Extrait:
# # # # # # #
Mmes Marilyn Baldeck, déléguée générale, et Sophie Péchaud, présidente de l'Association européenne contre les violences faites aux femmes au travail (AVFT)
Mme Brigitte Gonthier-Maurin , présidente . - Nous entendons à présent Mme Marilyn Baldeck, déléguée générale de l'Association européenne contre les violences faites aux femmes au travail (AVFT). Elle est accompagnée par la présidente de l'association, Mme Sophie Péchaud.
Mme Marilyn Baldeck, déléguée générale de l'AVFT . - L'AVFT existe depuis vingt-sept ans, elle est spécialisée dans le droit applicable en matière de violences contre les femmes. Elle émet des propositions issues de son expérience sur le terrain, puisqu'elle accompagne entre 300 et 400 femmes - et quelques hommes - victimes de violences. Ces violences, en 2011, relevaient du harcèlement sexuel pour 43 % des cas. L'association se porte partie civile dans les procédures et nos juristes arpentent les tribunaux à longueur d'année, si bien que leurs constats sont précis, leur expérience, concrète. Ils savent ce que les juges entendent - ou n'entendent pas...
Le délit a été abrogé par le Conseil constitutionnel. Depuis des années, l'AVFT avait tenté d'alerter les parlementaires, les pouvoirs publics, hélas en vain. J'espère que cette audition aura enfin l'écho qu'elle mérite : ce serait la première fois.
M. Jean-Pierre Sueur , président de la commission des lois . - Quelle responsabilité !
Mme Marilyn Baldeck, déléguée générale de l'AVFT. - Elle est à la hauteur de l'enjeu pour les victimes. Nous critiquons depuis vingt ans la définition inscrite dans la loi - nos critiques sont encore plus vives depuis la réforme de 2002. Depuis vingt ans, on nous dit que nous voyons le mal partout, que le problème n'est pas dans la définition mais dans l'application que les juges en font. Avec un aplomb insupportable, les plus hautes autorités de l'Etat affirmaient que le délit de harcèlement sexuel ne posait aucun problème, ni de définition, ni d'application, ni, bien sûr, de conformité à la Constitution. La loi du 22 juillet 1992 a été votée contre l'avis de ceux qui prédisaient que les femmes, vénales et procédurières par nature, allaient envahir les tribunaux. M. Jacques Toubon, alors député, clamait que « le harcèlement sexuel doit rester hors du champ pénal », que « le meilleur moyen d'y remédier est de mieux éduquer les hommes » mais aussi que « les femmes doivent aussi éviter de provoquer »... ! Plus personne aujourd'hui n'oserait tenir de tels propos dans une enceinte républicaine, mais de telles pensées continuent de nourrir le travail parlementaire... J'ai dit cela en audition devant la mission d'information présidée par Mme Danielle Bousquet, à l'Assemblée nationale : mes propos ont été censurés dans le rapport. J'espère qu'il en sera autrement au Sénat ...
# # # # # # #
Données étudiées:
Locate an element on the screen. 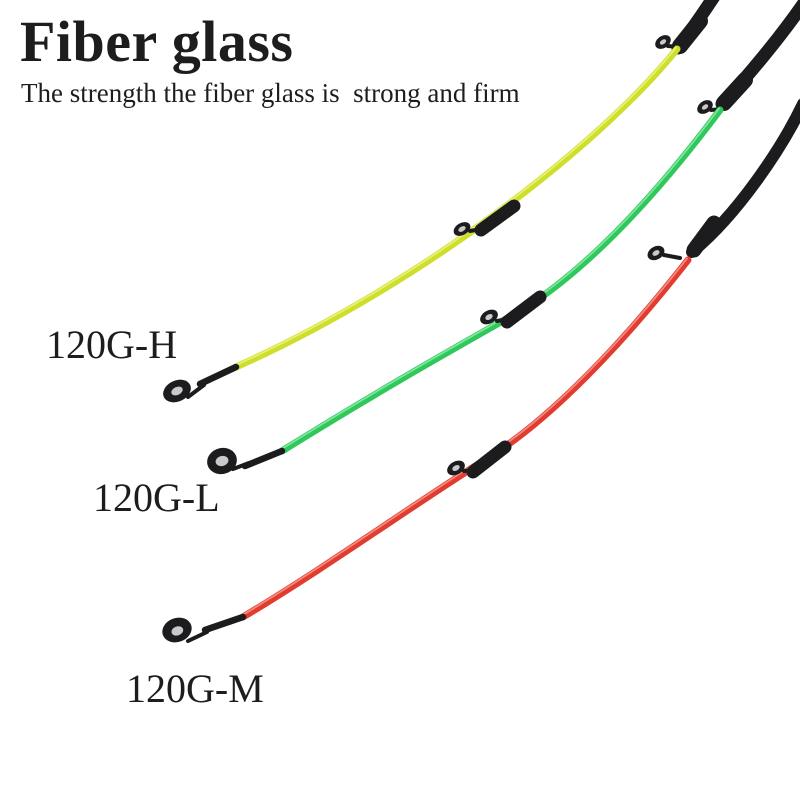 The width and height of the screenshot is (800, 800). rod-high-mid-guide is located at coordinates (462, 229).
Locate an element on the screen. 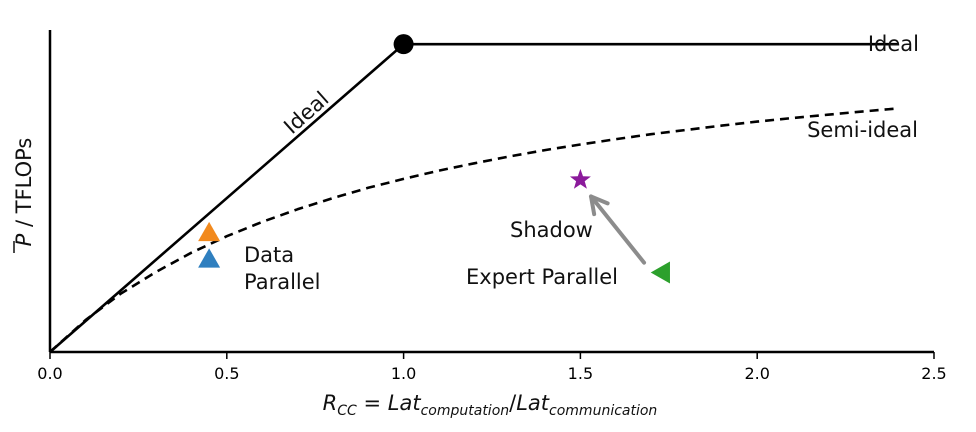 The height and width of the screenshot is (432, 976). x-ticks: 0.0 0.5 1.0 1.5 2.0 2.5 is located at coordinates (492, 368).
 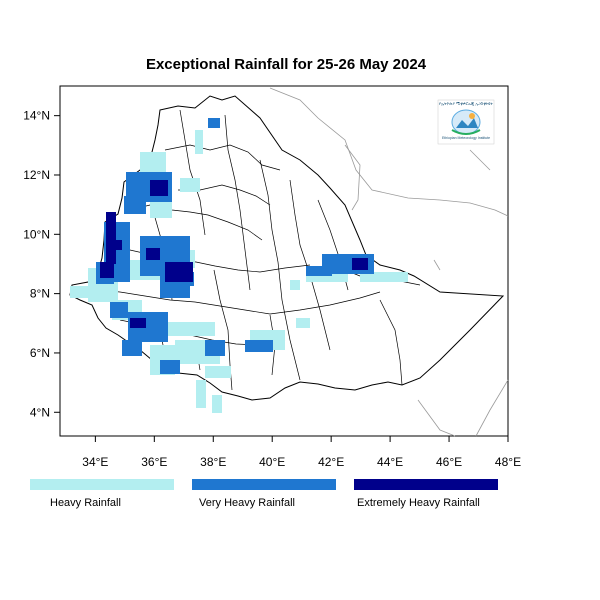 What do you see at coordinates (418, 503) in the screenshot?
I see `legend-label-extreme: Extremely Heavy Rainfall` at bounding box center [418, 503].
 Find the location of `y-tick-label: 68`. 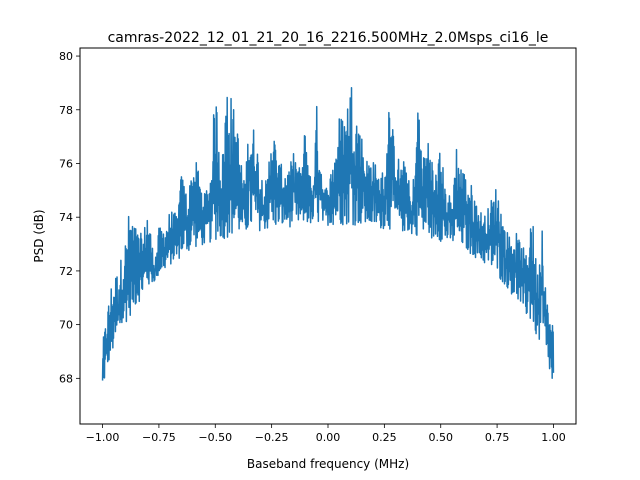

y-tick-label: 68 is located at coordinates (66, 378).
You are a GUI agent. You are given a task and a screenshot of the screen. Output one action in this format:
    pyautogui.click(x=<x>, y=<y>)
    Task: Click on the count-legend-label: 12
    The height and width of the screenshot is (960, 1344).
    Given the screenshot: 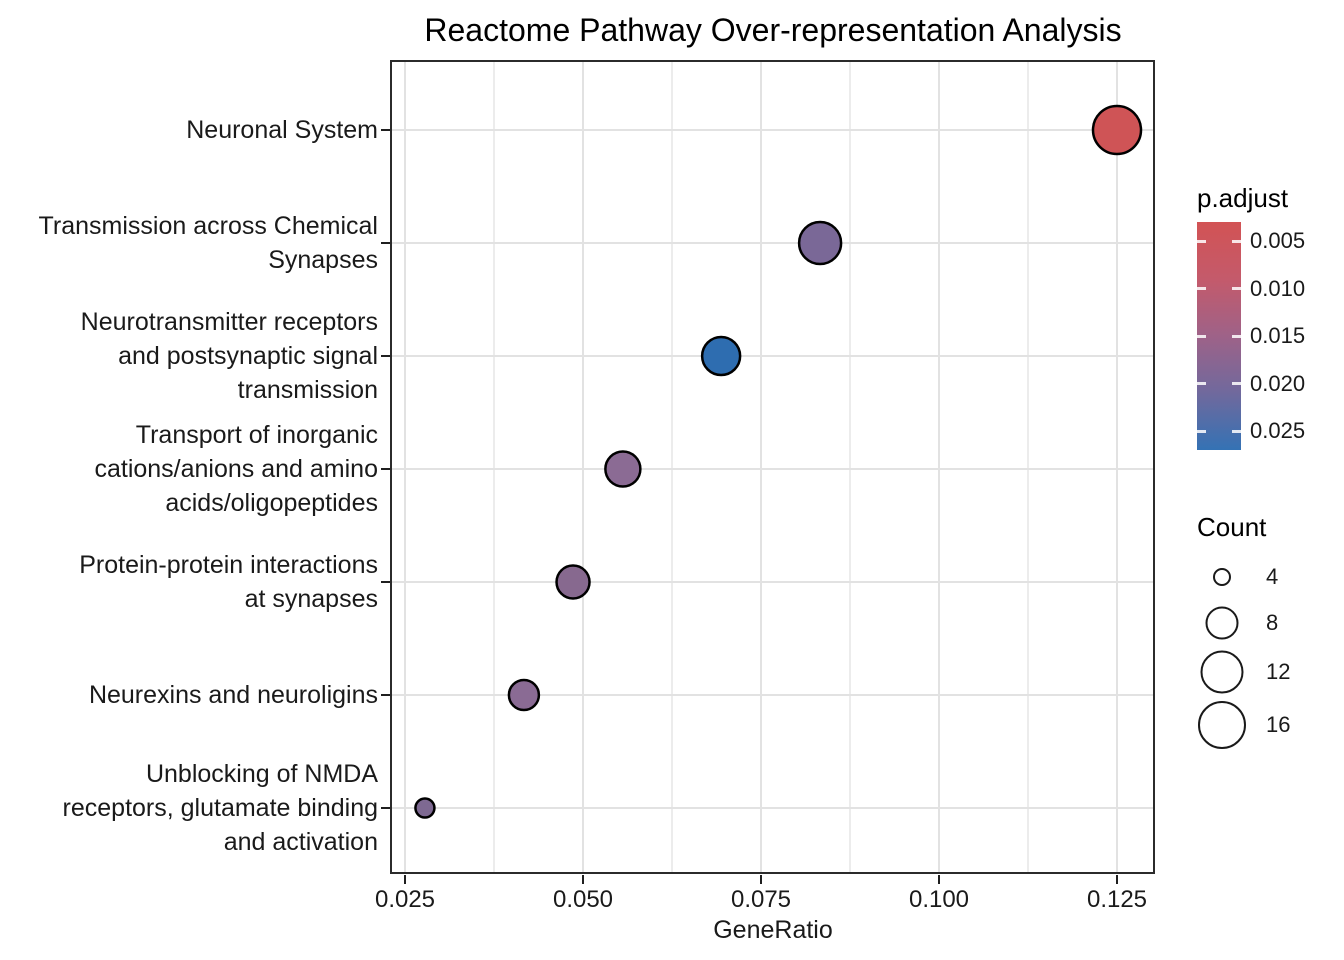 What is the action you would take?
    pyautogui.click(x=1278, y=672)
# # # # # # #
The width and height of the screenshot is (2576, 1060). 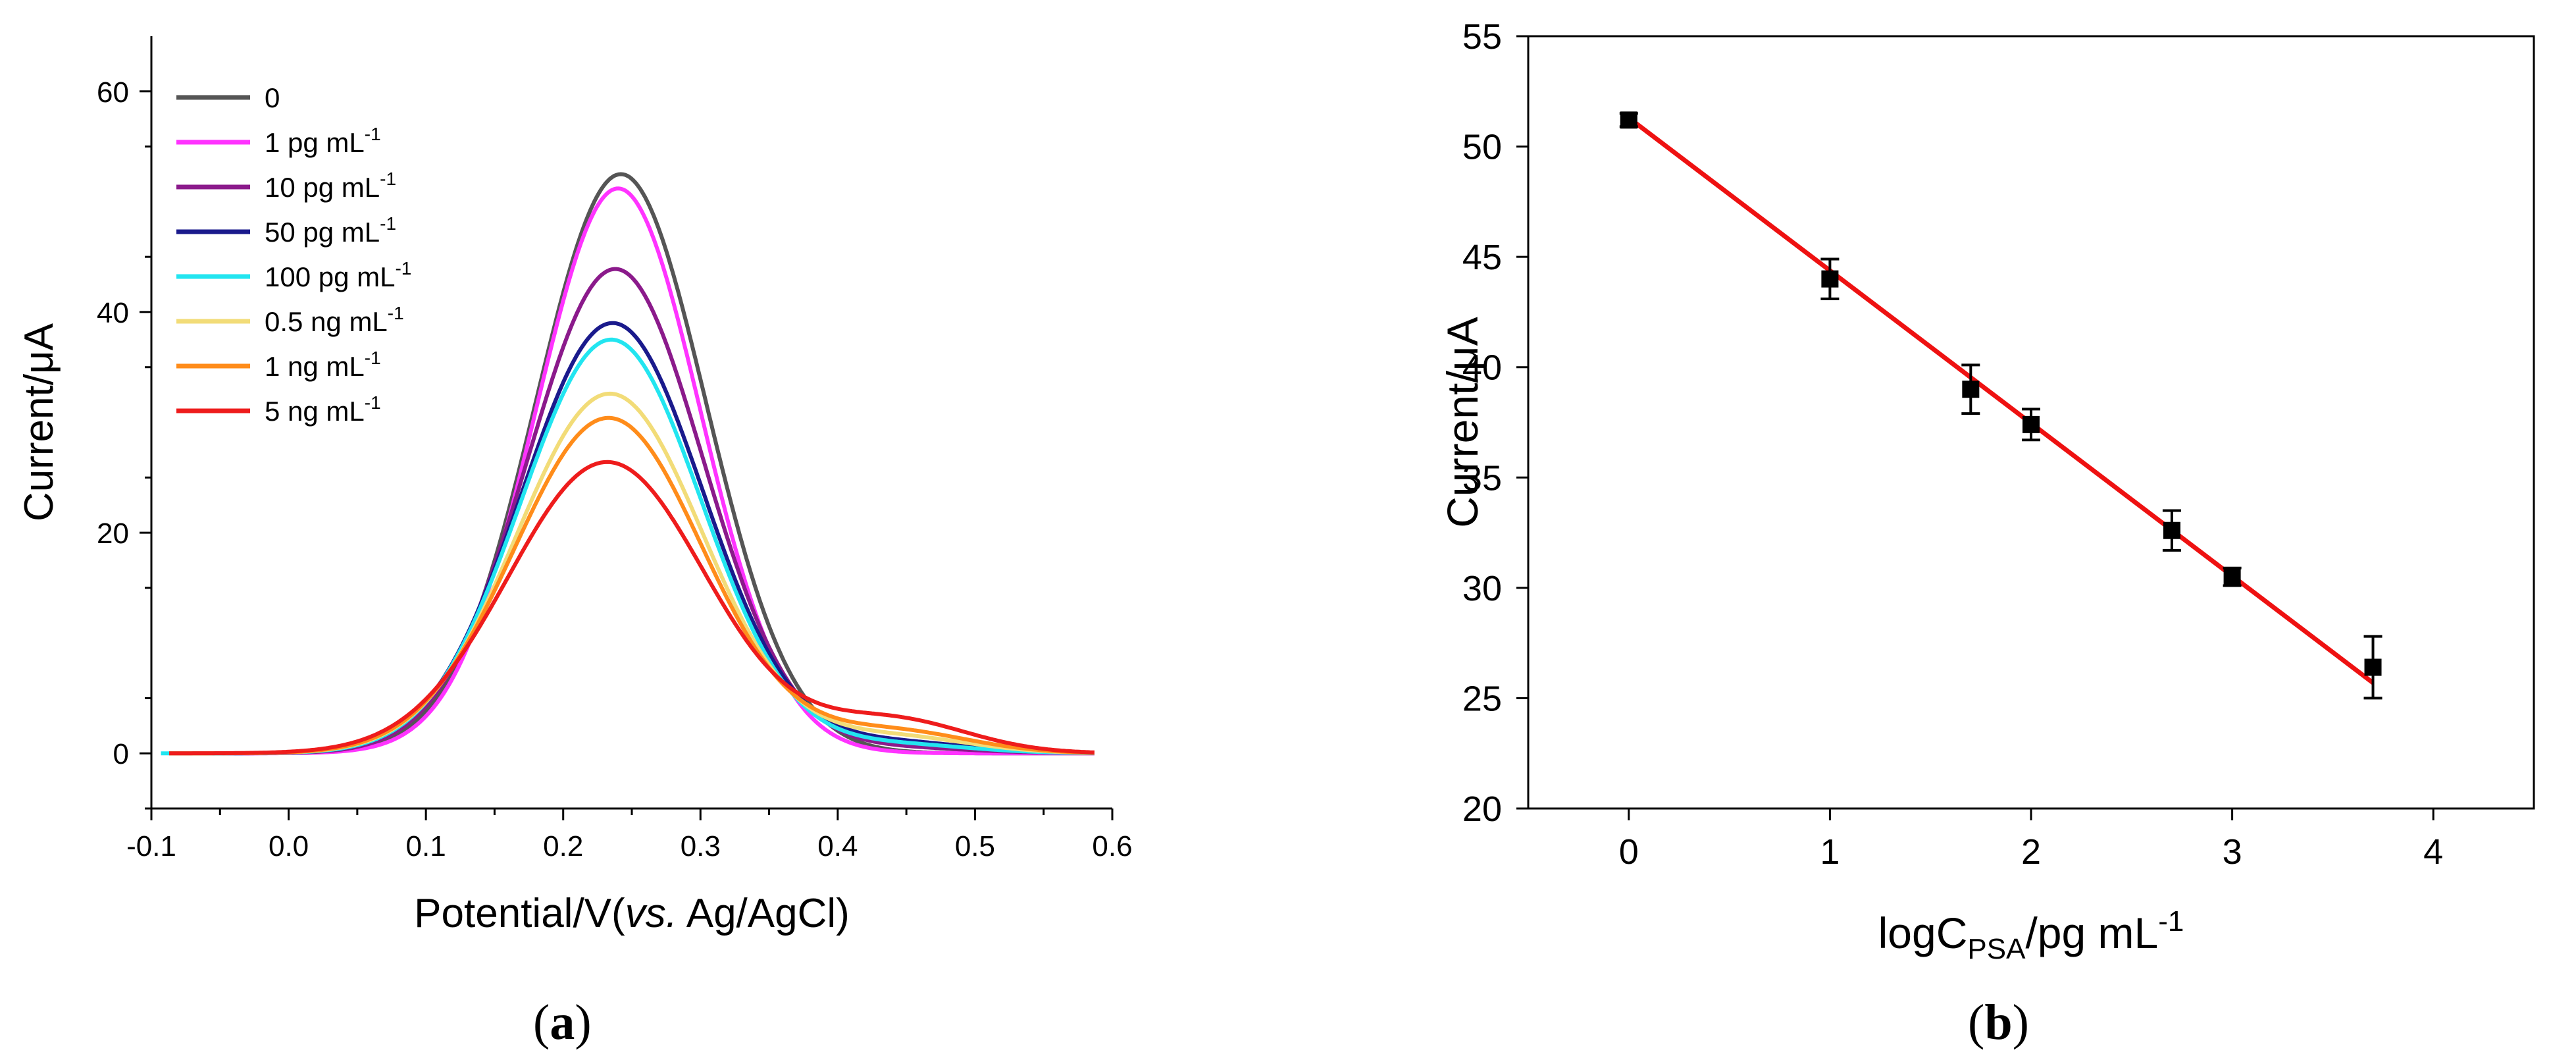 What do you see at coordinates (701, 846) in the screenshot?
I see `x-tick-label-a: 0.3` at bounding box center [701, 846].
# # # # # # #
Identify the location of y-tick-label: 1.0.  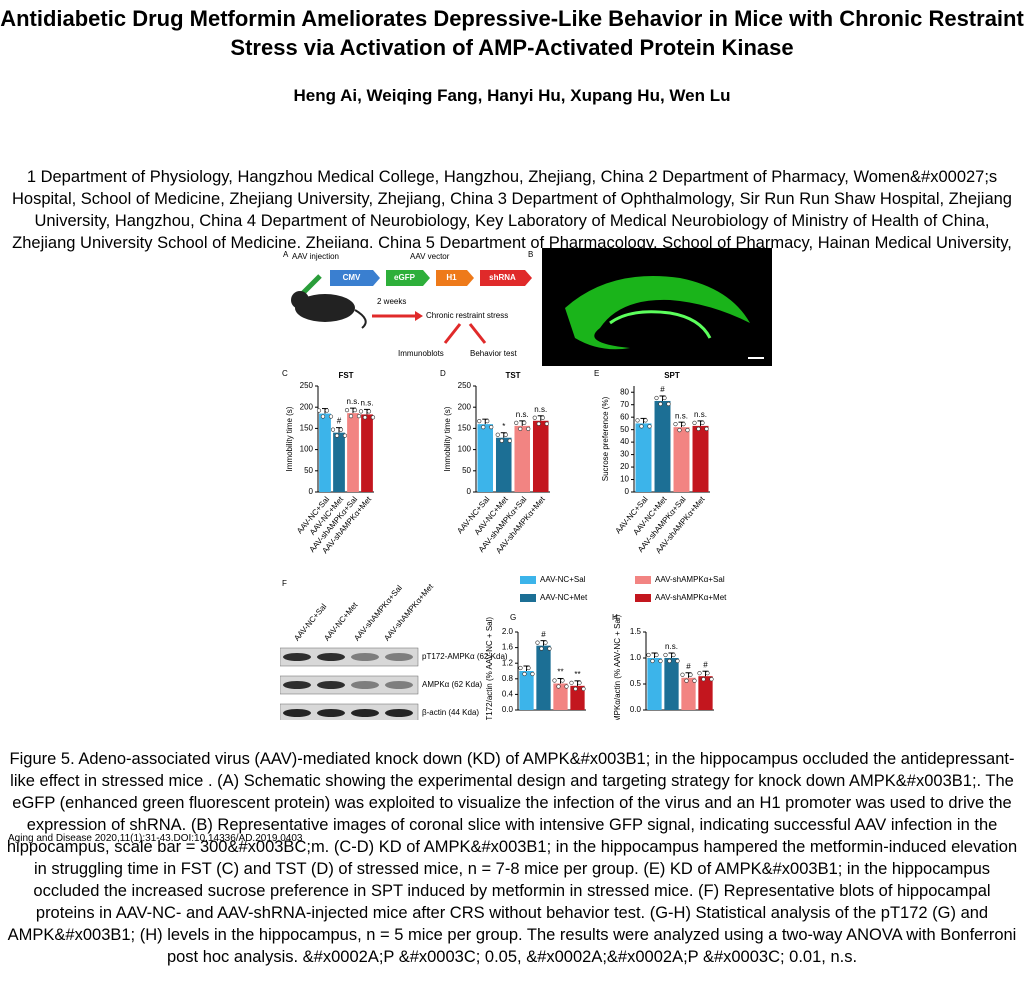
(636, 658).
# # # # # # #
Consignes:
[1] Relevez toutes les personnes désignées par leur nom dans l'extrait consacré à l'audition de l'AVFT.
[2] Prolongez l'extrait consacré à l'audition de l'AVFT à partir de sa dernière phrase.
Les items constituent un matériau indépendant de l'extrait.

Corrigés:
[1]
Marilyn Baldeck
Sophie Péchaud
Brigitte Gonthier-Maurin
Jean-Pierre Sueur
Jacques Toubon
Danielle Bousquet

[2]
Il a été dit ou écrit que la réforme de 2002 avait été faite sous la pression des associations féministes, AVFT en tête. Je m'inscris en faux contre cette affirmation diffamatoire ; nous n'avons pas été consultées et c'est par la presse que nous appris l'adoption de la nouvelle définition. La modification législative ne correspondait en rien à nos attentes. Présidente de l'association à l'époque, Mme Catherine Le Magueresse avait au contraire qualifié cette réforme de « régression ».
Sans surprise, la jurisprudence, après 2002, a connu une évolution catastrophique. Il y aurait depuis lors 80 condamnations par an - 54, selon le chiffre qui figure dans l'annuaire statistique du ministère de la justice. Autrement dit, une demi-condamnation par an et par tribunal. Ceux qui redoutaient « un affront pour la séduction à la française » ont été rassurés... Les spécialistes sont de plus en plus nombreux à penser que le délit de harcèlement sexuel a uniquement servi à déqualifier - et dépénaliser - les violences sexuelles. M. Daniel Caballero, juriste peu suspect de sympathie pour notre cause, le reconnaît lui-même dans Le droit du sexe , paru en 2011.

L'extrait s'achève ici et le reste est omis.